◆ **HOW TO COMPLETE THIS TASK**: Return the run of lines below that opens with the line containing "The height and width of the screenshot is (880, 1919)." and closes with the line containing "Click the Reset current map button", keeping each one exact.

☆ ☆ ☆ ☆

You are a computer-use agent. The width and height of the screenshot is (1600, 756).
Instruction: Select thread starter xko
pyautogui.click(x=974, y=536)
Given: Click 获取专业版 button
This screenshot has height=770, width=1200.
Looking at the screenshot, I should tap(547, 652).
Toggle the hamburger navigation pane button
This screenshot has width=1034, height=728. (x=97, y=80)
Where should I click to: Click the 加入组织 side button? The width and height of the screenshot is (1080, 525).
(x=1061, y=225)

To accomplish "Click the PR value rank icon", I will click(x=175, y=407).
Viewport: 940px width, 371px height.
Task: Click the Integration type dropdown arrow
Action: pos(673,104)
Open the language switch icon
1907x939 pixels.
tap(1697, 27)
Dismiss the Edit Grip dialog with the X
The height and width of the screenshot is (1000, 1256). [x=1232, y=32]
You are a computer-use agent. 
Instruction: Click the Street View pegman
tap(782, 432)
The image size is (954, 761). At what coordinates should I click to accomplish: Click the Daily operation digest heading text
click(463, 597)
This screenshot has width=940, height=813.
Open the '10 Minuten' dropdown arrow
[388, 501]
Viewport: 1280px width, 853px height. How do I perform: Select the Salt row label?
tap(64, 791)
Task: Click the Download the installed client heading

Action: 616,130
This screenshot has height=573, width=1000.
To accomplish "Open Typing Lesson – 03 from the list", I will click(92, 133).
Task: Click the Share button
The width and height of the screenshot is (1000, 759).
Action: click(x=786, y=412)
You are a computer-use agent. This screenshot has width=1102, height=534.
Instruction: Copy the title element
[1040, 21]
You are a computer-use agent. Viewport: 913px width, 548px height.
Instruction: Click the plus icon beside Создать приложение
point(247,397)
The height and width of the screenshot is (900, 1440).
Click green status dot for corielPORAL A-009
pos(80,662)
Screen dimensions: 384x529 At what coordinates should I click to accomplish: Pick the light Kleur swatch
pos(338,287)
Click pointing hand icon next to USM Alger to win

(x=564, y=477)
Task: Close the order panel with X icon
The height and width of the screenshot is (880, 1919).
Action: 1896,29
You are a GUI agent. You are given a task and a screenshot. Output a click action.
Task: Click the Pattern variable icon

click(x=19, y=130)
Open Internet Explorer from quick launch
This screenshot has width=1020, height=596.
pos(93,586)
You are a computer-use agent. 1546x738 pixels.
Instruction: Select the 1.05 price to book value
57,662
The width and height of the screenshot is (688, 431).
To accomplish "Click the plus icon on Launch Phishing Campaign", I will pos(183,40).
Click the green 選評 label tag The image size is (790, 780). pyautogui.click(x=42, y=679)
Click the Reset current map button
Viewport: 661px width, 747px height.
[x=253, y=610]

☆ ☆ ☆ ☆

◆ **ANSWER SECTION**:
The height and width of the screenshot is (880, 1919).
Action: 1896,29
You are a GUI agent. You are given a task and a screenshot. Output a click action.
Task: Click the Pattern variable icon

click(x=19, y=130)
Open Internet Explorer from quick launch
This screenshot has width=1020, height=596.
pos(93,586)
You are a computer-use agent. 1546x738 pixels.
Instruction: Select the 1.05 price to book value
57,662
The width and height of the screenshot is (688, 431).
To accomplish "Click the plus icon on Launch Phishing Campaign", I will pos(183,40).
Click the green 選評 label tag The image size is (790, 780). pyautogui.click(x=42, y=679)
Click the Reset current map button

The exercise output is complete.